[Supplied data Boundary: Start]

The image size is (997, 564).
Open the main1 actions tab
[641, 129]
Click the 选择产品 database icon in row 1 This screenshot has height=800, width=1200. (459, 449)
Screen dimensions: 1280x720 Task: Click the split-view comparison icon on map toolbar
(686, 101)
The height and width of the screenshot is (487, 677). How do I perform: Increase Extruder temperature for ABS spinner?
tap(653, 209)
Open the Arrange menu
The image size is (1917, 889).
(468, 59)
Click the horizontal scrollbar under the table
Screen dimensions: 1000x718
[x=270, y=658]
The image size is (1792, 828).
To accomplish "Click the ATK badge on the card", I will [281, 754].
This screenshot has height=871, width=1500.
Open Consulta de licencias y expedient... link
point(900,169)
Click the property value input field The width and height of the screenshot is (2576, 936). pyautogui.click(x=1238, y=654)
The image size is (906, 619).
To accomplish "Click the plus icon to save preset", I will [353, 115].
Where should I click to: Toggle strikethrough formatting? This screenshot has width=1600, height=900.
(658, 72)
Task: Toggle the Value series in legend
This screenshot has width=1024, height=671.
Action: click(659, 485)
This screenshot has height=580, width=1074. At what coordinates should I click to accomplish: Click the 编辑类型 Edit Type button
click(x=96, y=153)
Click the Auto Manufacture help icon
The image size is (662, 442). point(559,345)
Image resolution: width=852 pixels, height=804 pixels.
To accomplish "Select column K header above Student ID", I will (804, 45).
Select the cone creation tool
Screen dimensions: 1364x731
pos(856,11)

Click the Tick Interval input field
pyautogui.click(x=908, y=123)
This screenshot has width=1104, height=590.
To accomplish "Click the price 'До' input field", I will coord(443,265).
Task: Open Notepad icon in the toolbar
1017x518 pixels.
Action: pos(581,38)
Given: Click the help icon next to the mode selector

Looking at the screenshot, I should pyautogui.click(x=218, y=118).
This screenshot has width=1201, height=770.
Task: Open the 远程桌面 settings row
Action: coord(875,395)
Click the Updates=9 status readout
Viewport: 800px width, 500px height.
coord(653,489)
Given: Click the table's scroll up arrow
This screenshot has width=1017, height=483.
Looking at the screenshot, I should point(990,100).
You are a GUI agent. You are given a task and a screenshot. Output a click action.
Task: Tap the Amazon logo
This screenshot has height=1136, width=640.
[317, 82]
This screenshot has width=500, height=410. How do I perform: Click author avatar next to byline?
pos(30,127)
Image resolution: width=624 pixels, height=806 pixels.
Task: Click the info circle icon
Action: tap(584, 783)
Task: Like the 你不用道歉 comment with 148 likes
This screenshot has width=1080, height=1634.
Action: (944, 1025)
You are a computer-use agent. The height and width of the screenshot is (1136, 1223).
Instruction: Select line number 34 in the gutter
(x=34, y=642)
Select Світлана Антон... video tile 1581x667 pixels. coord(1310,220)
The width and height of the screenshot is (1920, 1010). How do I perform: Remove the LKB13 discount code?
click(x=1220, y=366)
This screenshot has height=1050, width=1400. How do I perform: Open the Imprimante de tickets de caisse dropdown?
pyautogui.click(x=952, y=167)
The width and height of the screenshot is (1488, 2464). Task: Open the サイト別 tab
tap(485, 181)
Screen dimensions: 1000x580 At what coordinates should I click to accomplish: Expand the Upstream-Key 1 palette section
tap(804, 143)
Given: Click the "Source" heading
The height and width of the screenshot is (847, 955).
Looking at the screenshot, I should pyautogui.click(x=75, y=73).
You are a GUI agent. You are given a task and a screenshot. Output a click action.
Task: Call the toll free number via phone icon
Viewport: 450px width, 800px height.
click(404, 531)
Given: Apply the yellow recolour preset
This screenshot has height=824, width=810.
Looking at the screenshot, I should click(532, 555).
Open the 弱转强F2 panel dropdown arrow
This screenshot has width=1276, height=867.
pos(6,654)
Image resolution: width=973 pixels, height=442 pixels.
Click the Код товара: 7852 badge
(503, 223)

[Supplied data Boundary: End]

**Work to complete**
The response should be an exact copy of all the records above.

**Exercise result**
The image size is (997, 564).
Open the main1 actions tab
[641, 129]
Click the 选择产品 database icon in row 1 This screenshot has height=800, width=1200. (459, 449)
Screen dimensions: 1280x720 Task: Click the split-view comparison icon on map toolbar
(686, 101)
The height and width of the screenshot is (487, 677). How do I perform: Increase Extruder temperature for ABS spinner?
tap(653, 209)
Open the Arrange menu
The image size is (1917, 889).
(468, 59)
Click the horizontal scrollbar under the table
Screen dimensions: 1000x718
[x=270, y=658]
The image size is (1792, 828).
To accomplish "Click the ATK badge on the card", I will [281, 754].
This screenshot has height=871, width=1500.
Open Consulta de licencias y expedient... link
point(900,169)
Click the property value input field The width and height of the screenshot is (2576, 936). pyautogui.click(x=1238, y=654)
The image size is (906, 619).
To accomplish "Click the plus icon to save preset", I will [353, 115].
Where should I click to: Toggle strikethrough formatting? This screenshot has width=1600, height=900.
(658, 72)
Task: Toggle the Value series in legend
This screenshot has width=1024, height=671.
Action: click(659, 485)
This screenshot has height=580, width=1074. At what coordinates should I click to accomplish: Click the 编辑类型 Edit Type button
click(x=96, y=153)
Click the Auto Manufacture help icon
The image size is (662, 442). point(559,345)
Image resolution: width=852 pixels, height=804 pixels.
To accomplish "Select column K header above Student ID", I will (804, 45).
Select the cone creation tool
Screen dimensions: 1364x731
pos(856,11)

Click the Tick Interval input field
pyautogui.click(x=908, y=123)
This screenshot has width=1104, height=590.
To accomplish "Click the price 'До' input field", I will coord(443,265).
Task: Open Notepad icon in the toolbar
1017x518 pixels.
Action: pos(581,38)
Given: Click the help icon next to the mode selector

Looking at the screenshot, I should pyautogui.click(x=218, y=118).
This screenshot has width=1201, height=770.
Task: Open the 远程桌面 settings row
Action: coord(875,395)
Click the Updates=9 status readout
Viewport: 800px width, 500px height.
coord(653,489)
Given: Click the table's scroll up arrow
This screenshot has width=1017, height=483.
Looking at the screenshot, I should point(990,100).
You are a GUI agent. You are given a task and a screenshot. Output a click action.
Task: Tap the Amazon logo
This screenshot has height=1136, width=640.
[317, 82]
This screenshot has width=500, height=410. How do I perform: Click author avatar next to byline?
pos(30,127)
Image resolution: width=624 pixels, height=806 pixels.
Task: Click the info circle icon
Action: tap(584, 783)
Task: Like the 你不用道歉 comment with 148 likes
This screenshot has width=1080, height=1634.
Action: (944, 1025)
You are a computer-use agent. The height and width of the screenshot is (1136, 1223).
Instruction: Select line number 34 in the gutter
(x=34, y=642)
Select Світлана Антон... video tile 1581x667 pixels. coord(1310,220)
The width and height of the screenshot is (1920, 1010). How do I perform: Remove the LKB13 discount code?
click(x=1220, y=366)
This screenshot has height=1050, width=1400. How do I perform: Open the Imprimante de tickets de caisse dropdown?
pyautogui.click(x=952, y=167)
The width and height of the screenshot is (1488, 2464). Task: Open the サイト別 tab
tap(485, 181)
Screen dimensions: 1000x580 At what coordinates should I click to accomplish: Expand the Upstream-Key 1 palette section
tap(804, 143)
Given: Click the "Source" heading
The height and width of the screenshot is (847, 955).
Looking at the screenshot, I should pyautogui.click(x=75, y=73).
You are a GUI agent. You are given a task and a screenshot. Output a click action.
Task: Call the toll free number via phone icon
Viewport: 450px width, 800px height.
click(404, 531)
Given: Apply the yellow recolour preset
This screenshot has height=824, width=810.
Looking at the screenshot, I should click(532, 555).
Open the 弱转强F2 panel dropdown arrow
This screenshot has width=1276, height=867.
pos(6,654)
Image resolution: width=973 pixels, height=442 pixels.
Click the Код товара: 7852 badge
(503, 223)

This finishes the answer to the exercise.